> [Problems to work on]:
[1] Using the review below, decide whether each statement agrees with it. Answer yes or no and quote the words that settle each one.
(a) The reviewer knows how many minds George Will changes.
(b) Will once said football combined violence and committee meetings.
(c) Will believes another sport can match baseball.
[2] Answer these questions from the review below, one line each.
(a) What title is given in the review's heading?
(b) Which law's benefits does the review's example liberal writer discuss?
(c) Which team is named in the parentheses?

# Start of Text excerpt

Sunday, March 16, 2014
Review: A Nice Little Place on the North Side (2014)
Before getting to the subject of George Will, baseball writer, let's discuss George Will, writer.
One of the problems with most political writers these days is that they aren't good enough to convince others of their position unless those people already are on their side. In other words, a liberal who writes about the Affordable Care Act's benefits will received nods of approval from like-minded readers, and angry rejections by those who don't fit into that standard.
George Will is different.
Will is so darn smart, such a thorough researcher and so good a writer that he can shake a reader's preconceptions. In other words, after reading him, you often have to at least consider the possibility that he is right and you are wrong. I'm not sure how many minds he actually changes in this polarized world these days, but he gets high marks for trying.
But political considerations always cloud opinions in this day and age of gridlock. Luckily, Will has the habit of writing about baseball every now and again. He may have a bit of attitude when it comes to the game, believing famously that no other sport can come close to it. Will's most quoted line may be what he once said about football - that it combined the two worst elements of American society, violence and committee meetings. But for those who love baseball, he's a strong advocate for truth, justice and the American (plus Toronto, as in Blue Jays) way.

# End of Text excerpt
# Start of Record set

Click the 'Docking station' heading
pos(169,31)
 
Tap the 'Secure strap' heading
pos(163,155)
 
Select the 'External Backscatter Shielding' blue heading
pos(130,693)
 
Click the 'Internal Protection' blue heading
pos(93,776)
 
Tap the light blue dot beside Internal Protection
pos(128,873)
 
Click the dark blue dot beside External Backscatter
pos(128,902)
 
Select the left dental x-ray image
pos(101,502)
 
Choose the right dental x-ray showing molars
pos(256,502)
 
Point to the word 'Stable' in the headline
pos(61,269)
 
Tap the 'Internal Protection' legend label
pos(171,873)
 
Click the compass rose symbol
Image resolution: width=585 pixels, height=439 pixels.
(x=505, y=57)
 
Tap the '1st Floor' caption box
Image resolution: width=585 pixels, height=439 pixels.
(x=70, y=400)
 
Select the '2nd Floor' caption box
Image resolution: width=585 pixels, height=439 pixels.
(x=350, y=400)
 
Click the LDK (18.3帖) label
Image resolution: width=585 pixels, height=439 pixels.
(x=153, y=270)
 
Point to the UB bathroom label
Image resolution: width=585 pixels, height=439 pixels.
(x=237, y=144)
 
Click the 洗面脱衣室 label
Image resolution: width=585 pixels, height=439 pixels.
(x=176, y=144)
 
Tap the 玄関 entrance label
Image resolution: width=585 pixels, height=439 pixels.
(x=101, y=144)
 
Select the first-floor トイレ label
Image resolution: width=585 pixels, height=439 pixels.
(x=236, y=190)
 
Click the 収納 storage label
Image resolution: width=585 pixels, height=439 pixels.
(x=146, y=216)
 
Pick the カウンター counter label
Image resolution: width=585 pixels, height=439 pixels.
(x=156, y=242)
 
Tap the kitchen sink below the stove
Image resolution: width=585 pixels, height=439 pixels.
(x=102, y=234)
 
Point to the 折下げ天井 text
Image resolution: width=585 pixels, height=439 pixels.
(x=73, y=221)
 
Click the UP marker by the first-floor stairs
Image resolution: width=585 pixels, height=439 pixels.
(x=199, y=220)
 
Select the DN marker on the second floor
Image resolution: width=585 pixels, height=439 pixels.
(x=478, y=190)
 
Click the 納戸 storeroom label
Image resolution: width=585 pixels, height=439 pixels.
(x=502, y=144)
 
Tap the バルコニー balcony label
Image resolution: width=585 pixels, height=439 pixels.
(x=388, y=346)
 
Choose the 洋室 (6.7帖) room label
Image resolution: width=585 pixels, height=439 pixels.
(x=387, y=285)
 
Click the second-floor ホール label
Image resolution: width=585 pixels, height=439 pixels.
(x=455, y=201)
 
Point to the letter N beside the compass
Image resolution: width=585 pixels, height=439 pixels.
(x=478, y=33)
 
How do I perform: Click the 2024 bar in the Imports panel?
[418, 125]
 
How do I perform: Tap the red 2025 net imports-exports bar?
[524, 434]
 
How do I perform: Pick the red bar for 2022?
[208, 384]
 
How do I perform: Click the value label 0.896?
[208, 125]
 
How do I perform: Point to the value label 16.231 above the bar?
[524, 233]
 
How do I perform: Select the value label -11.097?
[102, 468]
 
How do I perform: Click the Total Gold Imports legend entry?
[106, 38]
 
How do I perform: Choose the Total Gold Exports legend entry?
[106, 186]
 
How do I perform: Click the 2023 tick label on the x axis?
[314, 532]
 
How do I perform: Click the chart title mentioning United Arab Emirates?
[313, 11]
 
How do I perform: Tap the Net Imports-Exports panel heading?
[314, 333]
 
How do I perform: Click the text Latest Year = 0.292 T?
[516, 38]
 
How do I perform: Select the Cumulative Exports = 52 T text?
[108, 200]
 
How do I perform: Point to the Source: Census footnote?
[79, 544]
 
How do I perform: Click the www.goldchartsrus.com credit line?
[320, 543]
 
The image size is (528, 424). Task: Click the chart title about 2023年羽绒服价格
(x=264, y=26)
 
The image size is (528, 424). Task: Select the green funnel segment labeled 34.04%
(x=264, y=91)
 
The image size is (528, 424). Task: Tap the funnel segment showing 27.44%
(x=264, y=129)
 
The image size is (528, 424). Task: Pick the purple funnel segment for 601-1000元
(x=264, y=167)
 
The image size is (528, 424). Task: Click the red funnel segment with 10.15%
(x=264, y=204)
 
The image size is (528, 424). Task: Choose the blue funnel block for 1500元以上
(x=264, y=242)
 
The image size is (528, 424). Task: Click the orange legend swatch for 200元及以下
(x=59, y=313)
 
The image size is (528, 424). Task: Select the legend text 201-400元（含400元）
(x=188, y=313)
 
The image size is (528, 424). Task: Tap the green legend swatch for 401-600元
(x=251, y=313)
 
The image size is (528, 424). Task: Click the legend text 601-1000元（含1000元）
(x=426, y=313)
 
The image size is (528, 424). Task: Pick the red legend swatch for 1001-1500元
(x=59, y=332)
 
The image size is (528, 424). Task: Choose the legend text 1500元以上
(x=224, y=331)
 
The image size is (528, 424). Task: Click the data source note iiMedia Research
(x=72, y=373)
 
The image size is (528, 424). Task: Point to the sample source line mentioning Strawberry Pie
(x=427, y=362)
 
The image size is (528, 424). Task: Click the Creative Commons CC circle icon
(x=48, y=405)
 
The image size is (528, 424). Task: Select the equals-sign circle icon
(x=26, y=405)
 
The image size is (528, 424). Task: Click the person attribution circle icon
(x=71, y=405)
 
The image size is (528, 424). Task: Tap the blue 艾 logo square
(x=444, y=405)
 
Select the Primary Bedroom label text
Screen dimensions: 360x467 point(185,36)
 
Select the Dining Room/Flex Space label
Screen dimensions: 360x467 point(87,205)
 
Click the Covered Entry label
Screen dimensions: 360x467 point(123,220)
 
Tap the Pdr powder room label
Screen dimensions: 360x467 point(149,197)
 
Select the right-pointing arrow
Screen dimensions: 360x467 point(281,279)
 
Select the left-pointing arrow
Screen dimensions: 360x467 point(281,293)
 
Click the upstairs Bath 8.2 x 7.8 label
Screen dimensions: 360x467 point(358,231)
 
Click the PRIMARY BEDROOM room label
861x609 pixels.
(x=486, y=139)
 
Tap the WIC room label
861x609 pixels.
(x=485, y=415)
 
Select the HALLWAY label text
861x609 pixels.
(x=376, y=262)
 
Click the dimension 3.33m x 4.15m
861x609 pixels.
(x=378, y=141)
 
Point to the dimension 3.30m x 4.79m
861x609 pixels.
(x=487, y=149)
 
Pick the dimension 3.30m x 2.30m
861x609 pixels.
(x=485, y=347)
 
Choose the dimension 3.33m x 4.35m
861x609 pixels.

# End of Record set

> [Replies]:
[1]
(a) No: "I'm not sure how many minds he actually changes in this polarized world these days"
(b) Yes: "it combined the two worst elements of American society, violence and committee meetings"
(c) No: "believing famously that no other sport can come close to it"

[2]
(a) A Nice Little Place on the North Side
(b) The Affordable Care Act
(c) The Blue Jays